Der jetzige Tiefgaragenausgang beim Restaurant Mezzogiorno soll unverändert bestehen bleiben, sagt Bernhard Schultz von der B+B Parkhaus GmbH und Co. KG. Dort gebe es zwar schon einen Aufzug, aber der erschließe nur das erste Untergeschoss der Tiefgarage – und auch oben ist für Rollstuhlfahrer das Fortkommen schwierig. Über Investitionen in die Ein- und Ausfahrt könne man auch reden, sagt Schultz. Aber alles müsse sich rechnen. Daher verhandelt die Firma nicht nur mit dem Stadtplanungsamt, sondern auch mit dem Liegenschaftsamt. Die Idee: dass der normalerweise 2020 auslaufende Erbpachtvertrag im kommenden Jahr für etwa 20 Jahre neu aufgelegt wird.

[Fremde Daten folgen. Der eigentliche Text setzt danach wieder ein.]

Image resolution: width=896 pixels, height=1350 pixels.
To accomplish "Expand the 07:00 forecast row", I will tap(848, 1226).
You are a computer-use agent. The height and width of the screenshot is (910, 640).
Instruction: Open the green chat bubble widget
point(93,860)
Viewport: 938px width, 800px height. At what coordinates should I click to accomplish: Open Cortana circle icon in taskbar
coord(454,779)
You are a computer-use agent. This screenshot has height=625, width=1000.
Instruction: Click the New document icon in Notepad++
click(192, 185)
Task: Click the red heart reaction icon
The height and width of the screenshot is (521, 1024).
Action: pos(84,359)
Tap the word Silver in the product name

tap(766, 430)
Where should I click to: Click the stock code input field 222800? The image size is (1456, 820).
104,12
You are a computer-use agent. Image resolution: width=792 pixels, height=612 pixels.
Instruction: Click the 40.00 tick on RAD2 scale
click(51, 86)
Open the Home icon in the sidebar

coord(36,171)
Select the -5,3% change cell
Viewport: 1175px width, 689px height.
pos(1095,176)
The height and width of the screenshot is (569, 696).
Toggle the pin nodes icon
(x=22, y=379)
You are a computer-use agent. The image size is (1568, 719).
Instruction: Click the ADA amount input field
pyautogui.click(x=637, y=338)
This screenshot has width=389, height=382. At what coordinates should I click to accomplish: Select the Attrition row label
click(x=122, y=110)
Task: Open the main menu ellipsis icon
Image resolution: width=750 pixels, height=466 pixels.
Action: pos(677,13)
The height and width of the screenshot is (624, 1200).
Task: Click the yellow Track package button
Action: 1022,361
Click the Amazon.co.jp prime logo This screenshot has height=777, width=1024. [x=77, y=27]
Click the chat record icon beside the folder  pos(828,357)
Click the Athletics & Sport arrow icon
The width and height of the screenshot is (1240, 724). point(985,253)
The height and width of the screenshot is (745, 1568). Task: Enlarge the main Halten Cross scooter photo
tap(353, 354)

„Wir wollen die Tiefgarage auch erhalten“
Thomas Zügel, Chef des Liegenschaftsamts, hat Verständnis dafür. „Wir wollen die Tiefgarage auch erhalten“, sagt er. Schließlich finden dort nicht nur Bedienstete des Klinikums zu günstigen Konditionen insgesamt 400 Stellplätze, sondern auch Patienten des Klinikums, Angehörige der Uni Stuttgart und Restaurantbesucher machen davon Gebrauch. Nach dem Antrag der Grünen müsse man aber klären, „ob wir jetzt verlängern können“. Auf Nachfrage räumt Zügel ein, dass man sich bei den Verhandlungen auch um die Herausnahme der Tankstelle aus dem Vertragsverhältnis bemühen könnte: „Das hätte wohl Folgen für die Höhe der Pacht, aber könnte durchsetzbar sein.“
Aber nicht nur die Tankstelle, auch die Frage, wie weit der neue Tiefgaragenzugang in den Stadtgarten eingreifen darf, könnte noch Gegenstand von Diskussionen werden. „Das wird kein großartiger Eingriff, es geht höchstens um zwei Meter am Rand des Stadtgartens“, verspricht Schultz, „wir wollen uns schon einpassen.“ Die Grünen sind aber längst misstrauisch. Sie wollen verhindern, dass der neue Pachtvertrag eine Sanierung des Stadtgartens aus einem Guss verhindert. Außerdem wollen sie verhindern, dass der Stadtgarten als Fläche für die Erweiterung der benachbarten Hochschulen – Uni Stuttgart, Fachhochschule für Technik und bald auch Duale Hochschule – missbraucht werden kann. Entsprechende Tendenzen glauben sie neuerdings sogar bei OB Wolfgang Schuster beobachtet zu haben.
Christof Luz warnt auch: Der Stadtgarten werde in seiner Bedeutung für die Innenstadt unterschätzt. Durch Bautätigkeiten wie beim Klinikum oder der Dualen Hochschule komme die Anlage auch noch weiter aus ihrer Randlage heraus. Die Städter, die künftig vermehrt ohne Auto unterwegs seien, bräuchten solche Freiräume.